-- Problem description --
When a line in the data below includes "computer", pick it out and copy it.

Supplied material Block Start

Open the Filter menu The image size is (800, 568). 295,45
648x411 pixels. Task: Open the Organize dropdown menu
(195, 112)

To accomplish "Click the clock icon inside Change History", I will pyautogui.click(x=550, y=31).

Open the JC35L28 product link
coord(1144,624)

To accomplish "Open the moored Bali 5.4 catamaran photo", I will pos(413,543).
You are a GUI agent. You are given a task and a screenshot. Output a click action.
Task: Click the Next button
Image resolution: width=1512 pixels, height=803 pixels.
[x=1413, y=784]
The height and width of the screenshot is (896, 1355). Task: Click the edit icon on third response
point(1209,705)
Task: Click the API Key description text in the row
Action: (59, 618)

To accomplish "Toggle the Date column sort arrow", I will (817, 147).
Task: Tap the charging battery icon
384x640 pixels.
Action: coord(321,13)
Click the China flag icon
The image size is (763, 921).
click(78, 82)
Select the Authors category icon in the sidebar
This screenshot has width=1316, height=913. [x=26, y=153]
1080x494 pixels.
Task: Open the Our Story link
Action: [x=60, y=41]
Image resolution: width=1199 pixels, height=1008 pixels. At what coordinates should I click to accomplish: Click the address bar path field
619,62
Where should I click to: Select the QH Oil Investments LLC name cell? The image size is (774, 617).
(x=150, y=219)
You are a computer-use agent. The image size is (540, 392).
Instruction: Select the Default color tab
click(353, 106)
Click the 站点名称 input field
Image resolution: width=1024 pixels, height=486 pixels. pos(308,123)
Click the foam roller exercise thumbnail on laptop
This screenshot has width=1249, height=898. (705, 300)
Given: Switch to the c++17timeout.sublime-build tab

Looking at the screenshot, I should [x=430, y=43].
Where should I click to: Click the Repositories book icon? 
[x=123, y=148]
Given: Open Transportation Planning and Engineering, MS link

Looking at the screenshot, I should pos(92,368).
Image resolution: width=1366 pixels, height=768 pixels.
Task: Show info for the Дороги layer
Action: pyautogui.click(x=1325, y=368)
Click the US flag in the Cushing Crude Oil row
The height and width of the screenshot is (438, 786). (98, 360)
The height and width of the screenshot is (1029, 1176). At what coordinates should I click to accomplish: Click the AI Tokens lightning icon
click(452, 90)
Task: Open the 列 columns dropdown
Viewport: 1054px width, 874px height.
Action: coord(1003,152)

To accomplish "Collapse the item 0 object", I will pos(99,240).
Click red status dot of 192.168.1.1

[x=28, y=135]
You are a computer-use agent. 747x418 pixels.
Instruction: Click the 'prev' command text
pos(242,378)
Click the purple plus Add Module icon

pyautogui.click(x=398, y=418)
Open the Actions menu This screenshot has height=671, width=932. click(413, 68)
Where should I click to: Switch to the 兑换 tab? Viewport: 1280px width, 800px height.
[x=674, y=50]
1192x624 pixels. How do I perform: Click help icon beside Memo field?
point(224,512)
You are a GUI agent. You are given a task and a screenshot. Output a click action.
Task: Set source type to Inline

Supplied material Block End

-- Written answer --
You are a computer-use agent. The image size is (540, 392).
You are a computer-use agent. 747x418 pixels.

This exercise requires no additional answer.